From the first line of the data through the line containing "Given: Open the Stückzahl quantity dropdown", return each line exactly.

### DATA EXCERPTS
.....
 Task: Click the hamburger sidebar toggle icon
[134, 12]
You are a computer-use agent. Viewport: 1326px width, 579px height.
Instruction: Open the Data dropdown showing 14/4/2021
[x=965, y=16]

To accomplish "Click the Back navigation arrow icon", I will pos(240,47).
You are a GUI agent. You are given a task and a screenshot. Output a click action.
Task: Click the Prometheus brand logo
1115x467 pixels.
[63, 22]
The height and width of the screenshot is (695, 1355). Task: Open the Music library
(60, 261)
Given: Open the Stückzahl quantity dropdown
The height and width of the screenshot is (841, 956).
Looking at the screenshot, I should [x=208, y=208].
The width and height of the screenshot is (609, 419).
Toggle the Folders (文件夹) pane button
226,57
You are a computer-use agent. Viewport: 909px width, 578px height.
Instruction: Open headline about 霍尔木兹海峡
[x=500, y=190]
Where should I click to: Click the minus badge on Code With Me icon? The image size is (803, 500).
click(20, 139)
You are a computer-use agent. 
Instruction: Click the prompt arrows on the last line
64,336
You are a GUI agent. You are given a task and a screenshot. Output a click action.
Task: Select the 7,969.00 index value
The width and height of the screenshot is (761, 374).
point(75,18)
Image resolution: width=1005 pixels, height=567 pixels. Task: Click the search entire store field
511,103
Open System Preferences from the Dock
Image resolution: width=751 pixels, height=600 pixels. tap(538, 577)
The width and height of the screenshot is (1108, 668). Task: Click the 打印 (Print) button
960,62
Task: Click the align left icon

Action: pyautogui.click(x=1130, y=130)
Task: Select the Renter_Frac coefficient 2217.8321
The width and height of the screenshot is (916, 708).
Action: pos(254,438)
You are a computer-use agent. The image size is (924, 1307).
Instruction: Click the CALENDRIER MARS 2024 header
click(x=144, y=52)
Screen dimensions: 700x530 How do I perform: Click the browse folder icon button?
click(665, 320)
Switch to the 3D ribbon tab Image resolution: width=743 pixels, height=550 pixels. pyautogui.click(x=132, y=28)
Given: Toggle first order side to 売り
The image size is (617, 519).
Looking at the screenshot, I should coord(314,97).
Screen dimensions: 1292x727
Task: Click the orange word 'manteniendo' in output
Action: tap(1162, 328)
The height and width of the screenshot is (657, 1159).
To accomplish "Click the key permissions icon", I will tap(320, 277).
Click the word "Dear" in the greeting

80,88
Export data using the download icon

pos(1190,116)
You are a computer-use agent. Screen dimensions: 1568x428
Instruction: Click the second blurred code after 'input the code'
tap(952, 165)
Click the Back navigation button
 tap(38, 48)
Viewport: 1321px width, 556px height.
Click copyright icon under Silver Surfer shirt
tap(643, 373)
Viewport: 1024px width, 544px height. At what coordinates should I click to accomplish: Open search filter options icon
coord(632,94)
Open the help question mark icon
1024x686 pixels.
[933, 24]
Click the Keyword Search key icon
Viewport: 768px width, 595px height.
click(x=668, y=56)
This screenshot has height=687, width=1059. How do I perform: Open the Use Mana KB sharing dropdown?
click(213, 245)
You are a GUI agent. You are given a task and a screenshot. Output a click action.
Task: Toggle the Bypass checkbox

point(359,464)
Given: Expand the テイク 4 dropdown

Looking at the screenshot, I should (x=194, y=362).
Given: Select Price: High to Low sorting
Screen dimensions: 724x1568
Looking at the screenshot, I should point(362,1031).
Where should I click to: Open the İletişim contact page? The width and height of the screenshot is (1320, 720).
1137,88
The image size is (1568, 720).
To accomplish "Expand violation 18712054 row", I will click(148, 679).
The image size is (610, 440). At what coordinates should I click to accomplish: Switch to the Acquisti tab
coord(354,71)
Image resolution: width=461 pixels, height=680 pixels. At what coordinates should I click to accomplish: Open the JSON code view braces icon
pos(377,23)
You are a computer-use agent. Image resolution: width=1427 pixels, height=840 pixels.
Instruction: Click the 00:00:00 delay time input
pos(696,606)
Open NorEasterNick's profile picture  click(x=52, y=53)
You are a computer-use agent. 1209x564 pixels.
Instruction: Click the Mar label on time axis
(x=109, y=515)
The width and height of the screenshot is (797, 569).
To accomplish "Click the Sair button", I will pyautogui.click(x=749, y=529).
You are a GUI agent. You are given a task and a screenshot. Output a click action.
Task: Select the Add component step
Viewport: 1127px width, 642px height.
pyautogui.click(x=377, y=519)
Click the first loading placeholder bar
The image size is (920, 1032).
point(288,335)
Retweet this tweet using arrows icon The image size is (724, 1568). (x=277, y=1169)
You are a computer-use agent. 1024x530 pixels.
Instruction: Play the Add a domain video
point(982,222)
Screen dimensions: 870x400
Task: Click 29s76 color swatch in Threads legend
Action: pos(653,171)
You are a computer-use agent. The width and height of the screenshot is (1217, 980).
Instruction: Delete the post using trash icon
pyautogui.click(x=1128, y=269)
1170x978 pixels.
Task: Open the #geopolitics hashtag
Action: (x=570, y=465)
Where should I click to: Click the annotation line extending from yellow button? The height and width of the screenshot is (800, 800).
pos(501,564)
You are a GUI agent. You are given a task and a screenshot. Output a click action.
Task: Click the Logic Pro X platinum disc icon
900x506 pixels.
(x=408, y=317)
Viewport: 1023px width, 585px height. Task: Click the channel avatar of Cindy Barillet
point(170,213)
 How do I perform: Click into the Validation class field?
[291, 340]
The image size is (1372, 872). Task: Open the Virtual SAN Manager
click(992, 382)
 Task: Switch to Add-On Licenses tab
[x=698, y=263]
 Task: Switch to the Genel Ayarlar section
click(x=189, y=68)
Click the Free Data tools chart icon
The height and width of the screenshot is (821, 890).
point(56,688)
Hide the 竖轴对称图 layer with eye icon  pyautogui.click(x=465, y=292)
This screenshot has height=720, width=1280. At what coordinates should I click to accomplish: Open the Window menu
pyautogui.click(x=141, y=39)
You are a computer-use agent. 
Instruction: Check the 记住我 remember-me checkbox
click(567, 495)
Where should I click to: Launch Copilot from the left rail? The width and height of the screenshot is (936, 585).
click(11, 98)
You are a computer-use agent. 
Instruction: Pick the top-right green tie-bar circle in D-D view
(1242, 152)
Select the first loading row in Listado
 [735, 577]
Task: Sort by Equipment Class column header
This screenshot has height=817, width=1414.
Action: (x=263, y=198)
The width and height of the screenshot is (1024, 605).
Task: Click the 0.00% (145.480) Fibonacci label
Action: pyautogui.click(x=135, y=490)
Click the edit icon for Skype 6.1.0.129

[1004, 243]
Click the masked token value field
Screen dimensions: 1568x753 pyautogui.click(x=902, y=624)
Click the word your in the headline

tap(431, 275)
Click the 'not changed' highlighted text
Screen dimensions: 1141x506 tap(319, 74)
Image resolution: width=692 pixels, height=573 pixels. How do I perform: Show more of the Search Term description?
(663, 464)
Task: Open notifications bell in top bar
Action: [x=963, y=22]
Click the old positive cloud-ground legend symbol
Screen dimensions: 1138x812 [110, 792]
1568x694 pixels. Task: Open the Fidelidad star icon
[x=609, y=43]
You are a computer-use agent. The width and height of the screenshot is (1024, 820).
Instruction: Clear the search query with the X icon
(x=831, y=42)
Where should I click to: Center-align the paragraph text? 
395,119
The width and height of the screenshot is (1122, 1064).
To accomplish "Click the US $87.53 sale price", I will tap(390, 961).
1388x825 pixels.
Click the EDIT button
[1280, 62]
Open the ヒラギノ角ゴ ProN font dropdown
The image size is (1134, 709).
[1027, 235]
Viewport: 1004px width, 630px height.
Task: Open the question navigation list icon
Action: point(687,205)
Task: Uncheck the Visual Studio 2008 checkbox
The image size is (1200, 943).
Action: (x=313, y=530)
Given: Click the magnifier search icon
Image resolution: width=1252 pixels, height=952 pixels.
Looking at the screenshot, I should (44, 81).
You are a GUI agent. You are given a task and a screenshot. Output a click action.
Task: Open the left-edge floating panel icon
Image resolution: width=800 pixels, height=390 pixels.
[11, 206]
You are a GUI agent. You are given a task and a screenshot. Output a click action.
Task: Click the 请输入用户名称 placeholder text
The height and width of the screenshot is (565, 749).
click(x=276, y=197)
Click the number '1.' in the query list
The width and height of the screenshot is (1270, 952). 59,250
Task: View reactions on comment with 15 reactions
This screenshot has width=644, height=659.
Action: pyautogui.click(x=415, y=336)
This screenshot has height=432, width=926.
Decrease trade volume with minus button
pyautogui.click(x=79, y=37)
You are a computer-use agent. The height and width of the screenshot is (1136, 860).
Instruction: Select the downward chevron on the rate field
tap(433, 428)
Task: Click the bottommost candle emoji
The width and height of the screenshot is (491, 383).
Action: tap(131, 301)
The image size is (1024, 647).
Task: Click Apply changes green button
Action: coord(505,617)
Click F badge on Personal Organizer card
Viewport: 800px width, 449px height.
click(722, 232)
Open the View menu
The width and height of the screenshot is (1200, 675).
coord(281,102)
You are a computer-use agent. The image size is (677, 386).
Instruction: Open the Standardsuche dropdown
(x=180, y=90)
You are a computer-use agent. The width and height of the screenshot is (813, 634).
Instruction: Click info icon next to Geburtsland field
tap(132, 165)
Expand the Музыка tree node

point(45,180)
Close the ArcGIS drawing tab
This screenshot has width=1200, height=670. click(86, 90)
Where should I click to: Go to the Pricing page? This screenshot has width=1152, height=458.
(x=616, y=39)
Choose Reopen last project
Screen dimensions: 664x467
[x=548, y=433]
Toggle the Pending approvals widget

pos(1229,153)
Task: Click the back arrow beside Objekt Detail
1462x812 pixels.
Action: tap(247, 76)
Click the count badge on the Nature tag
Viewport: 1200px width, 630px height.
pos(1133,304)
.....
### REPLY
 Task: Click the hamburger sidebar toggle icon
[134, 12]
You are a computer-use agent. Viewport: 1326px width, 579px height.
Instruction: Open the Data dropdown showing 14/4/2021
[x=965, y=16]

To accomplish "Click the Back navigation arrow icon", I will pos(240,47).
You are a GUI agent. You are given a task and a screenshot. Output a click action.
Task: Click the Prometheus brand logo
1115x467 pixels.
[63, 22]
The height and width of the screenshot is (695, 1355). Task: Open the Music library
(60, 261)
Given: Open the Stückzahl quantity dropdown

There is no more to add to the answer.